Directions for this task.
Write out the listing below word for word, starting at the line containing "Disable the Baseline" and continuing through the end of the listing.

--- Start ---

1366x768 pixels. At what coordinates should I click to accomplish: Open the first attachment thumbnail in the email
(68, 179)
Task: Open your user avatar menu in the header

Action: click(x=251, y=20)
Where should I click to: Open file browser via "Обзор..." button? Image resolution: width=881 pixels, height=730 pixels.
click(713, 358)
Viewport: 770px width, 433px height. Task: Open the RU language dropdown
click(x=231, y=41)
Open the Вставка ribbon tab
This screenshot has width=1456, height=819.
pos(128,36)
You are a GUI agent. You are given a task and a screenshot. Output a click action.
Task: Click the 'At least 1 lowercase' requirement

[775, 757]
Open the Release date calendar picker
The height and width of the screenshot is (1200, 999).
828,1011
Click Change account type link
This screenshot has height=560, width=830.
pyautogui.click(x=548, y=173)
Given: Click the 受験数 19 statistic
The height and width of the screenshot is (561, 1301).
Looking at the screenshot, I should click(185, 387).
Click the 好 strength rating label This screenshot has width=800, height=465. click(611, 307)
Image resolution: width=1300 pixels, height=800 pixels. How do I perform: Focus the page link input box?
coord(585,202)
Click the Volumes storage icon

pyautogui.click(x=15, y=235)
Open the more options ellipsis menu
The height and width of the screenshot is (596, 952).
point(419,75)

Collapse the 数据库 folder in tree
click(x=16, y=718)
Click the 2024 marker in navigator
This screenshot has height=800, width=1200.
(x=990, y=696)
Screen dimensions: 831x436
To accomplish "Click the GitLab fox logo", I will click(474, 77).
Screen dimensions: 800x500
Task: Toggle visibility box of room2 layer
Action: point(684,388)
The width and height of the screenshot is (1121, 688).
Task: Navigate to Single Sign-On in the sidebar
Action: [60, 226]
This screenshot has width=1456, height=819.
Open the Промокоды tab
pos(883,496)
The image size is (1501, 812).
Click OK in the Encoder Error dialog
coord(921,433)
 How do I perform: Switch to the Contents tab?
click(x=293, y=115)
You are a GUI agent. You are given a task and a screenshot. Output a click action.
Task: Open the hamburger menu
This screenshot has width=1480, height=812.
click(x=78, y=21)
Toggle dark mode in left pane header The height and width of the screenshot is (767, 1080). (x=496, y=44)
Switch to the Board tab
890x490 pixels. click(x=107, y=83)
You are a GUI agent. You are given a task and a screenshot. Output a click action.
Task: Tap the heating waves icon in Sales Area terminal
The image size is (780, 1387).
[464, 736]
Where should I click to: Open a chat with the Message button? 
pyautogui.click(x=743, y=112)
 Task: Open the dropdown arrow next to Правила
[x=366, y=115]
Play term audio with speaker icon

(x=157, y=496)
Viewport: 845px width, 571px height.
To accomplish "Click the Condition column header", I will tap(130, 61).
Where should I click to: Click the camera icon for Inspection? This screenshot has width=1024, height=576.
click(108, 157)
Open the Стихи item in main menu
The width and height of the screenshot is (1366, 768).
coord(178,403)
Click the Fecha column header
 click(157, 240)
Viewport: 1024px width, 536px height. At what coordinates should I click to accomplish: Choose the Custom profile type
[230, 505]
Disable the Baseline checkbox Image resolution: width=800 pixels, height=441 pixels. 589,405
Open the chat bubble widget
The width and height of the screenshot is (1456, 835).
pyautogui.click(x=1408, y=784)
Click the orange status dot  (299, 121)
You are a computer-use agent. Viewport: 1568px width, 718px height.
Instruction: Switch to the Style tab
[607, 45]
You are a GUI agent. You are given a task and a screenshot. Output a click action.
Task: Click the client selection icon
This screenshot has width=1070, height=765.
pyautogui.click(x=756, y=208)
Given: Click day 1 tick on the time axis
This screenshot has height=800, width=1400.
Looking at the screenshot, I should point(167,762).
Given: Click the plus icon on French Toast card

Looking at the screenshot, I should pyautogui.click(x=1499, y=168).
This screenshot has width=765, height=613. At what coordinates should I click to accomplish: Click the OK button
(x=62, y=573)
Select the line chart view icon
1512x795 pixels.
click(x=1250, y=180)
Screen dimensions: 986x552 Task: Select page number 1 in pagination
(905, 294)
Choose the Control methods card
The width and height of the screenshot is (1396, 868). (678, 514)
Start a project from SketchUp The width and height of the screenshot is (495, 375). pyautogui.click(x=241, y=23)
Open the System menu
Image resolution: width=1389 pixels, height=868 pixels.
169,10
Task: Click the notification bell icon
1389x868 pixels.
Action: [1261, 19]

--- End ---

Result of the exercise.
Disable the Baseline checkbox Image resolution: width=800 pixels, height=441 pixels. 589,405
Open the chat bubble widget
The width and height of the screenshot is (1456, 835).
pyautogui.click(x=1408, y=784)
Click the orange status dot  (299, 121)
You are a computer-use agent. Viewport: 1568px width, 718px height.
Instruction: Switch to the Style tab
[607, 45]
You are a GUI agent. You are given a task and a screenshot. Output a click action.
Task: Click the client selection icon
This screenshot has width=1070, height=765.
pyautogui.click(x=756, y=208)
Given: Click day 1 tick on the time axis
This screenshot has height=800, width=1400.
Looking at the screenshot, I should point(167,762).
Given: Click the plus icon on French Toast card

Looking at the screenshot, I should pyautogui.click(x=1499, y=168).
This screenshot has width=765, height=613. At what coordinates should I click to accomplish: Click the OK button
(x=62, y=573)
Select the line chart view icon
1512x795 pixels.
click(x=1250, y=180)
Screen dimensions: 986x552 Task: Select page number 1 in pagination
(905, 294)
Choose the Control methods card
The width and height of the screenshot is (1396, 868). (678, 514)
Start a project from SketchUp The width and height of the screenshot is (495, 375). pyautogui.click(x=241, y=23)
Open the System menu
Image resolution: width=1389 pixels, height=868 pixels.
169,10
Task: Click the notification bell icon
1389x868 pixels.
Action: [1261, 19]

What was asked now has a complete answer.